ARTICLE VII – OPERATIONS

Fiscal Year 7.01 The fiscal year of this Corporation will be the calendar year. MSA Administrator 7.02 An MSA Administrator may be appointed to handle bank accounts and membership rolls, acting as deputy to the Treasurer. Execution of Documents 7.03 Except as otherwise provided by law, checks, drafts, promissory notes, orders for the payment of money, and other evidences of indebtedness of this Corporation may be signed only by the President, the Treasurer, or the MSA Administrator. Contracts, leases, or other instruments executed in the name of and on behalf of the Corporation may be signed only by the President or the Treasurer, and will have attached copies of the resolutions of the Board of Directors certified by the Treasurer authorizing their execution. Books and Records 7.04 This Corporation will keep correct and complete books and records of account and will also keep minutes of the proceedings of its Members and Executive Committees.

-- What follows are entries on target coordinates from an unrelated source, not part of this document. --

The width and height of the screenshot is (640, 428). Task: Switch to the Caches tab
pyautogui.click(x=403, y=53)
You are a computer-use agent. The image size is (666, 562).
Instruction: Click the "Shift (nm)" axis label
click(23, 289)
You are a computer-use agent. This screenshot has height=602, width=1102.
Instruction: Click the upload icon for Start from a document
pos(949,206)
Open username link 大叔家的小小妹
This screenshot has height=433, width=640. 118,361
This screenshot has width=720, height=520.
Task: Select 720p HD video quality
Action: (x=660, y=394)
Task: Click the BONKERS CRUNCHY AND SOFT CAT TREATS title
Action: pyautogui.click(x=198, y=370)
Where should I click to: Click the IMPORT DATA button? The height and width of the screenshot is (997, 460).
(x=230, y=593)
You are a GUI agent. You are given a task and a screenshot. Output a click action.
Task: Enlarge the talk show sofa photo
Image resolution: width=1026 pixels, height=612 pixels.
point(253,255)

The Corporation will also keep at its principal place of business a membership register giving the names, addresses, classes, and other details of the membership of each Member, and the original or a copy of its Bylaws, including amendments to date, certified by the Treasurer of the Corporation. Records of Account 7.05 The Treasurer, with the assistance of the MSA Administrator, shall maintain complete and accurate records of account, be the custodian of all financial records, provide copies to the President as necessary and, upon request, report to the President and/or the Executive Committee on the financial condition of the MSA. Inspection of Books and Records 7.06 All books and records of this Corporation may be inspected by any Member, or the Member’s agent or attorney, for any proper purpose at any reasonable time on written demand under oath stating the purpose of the inspection. Nonprofit Operations 7.07 This Corporation will not have or issue shares of stock. No dividend will be paid, and no part of the income of this Corporation will be distributed to its Members, Directors, or Officers. However, the Corporation may pay compensation in a reasonable amount to Members, Officers, or Directors for services rendered.
 

ARTICLE VIII – AMENDMENT

Modification of Bylaws 8.01 Amendments to these Bylaws, or dissolution of the MSA, may be proposed by the Executive Committee or by written petition signed by at least twenty (20) Members in good standing. Such proposed amendments, or proposed dissolution of the MSA, shall be submitted to a ballot of the membership and shall become effective upon approval of two-thirds (2/3) of those voting. Adoption of Bylaws 8.02 Adopted by the incorporators by vote during the month of April, 2013.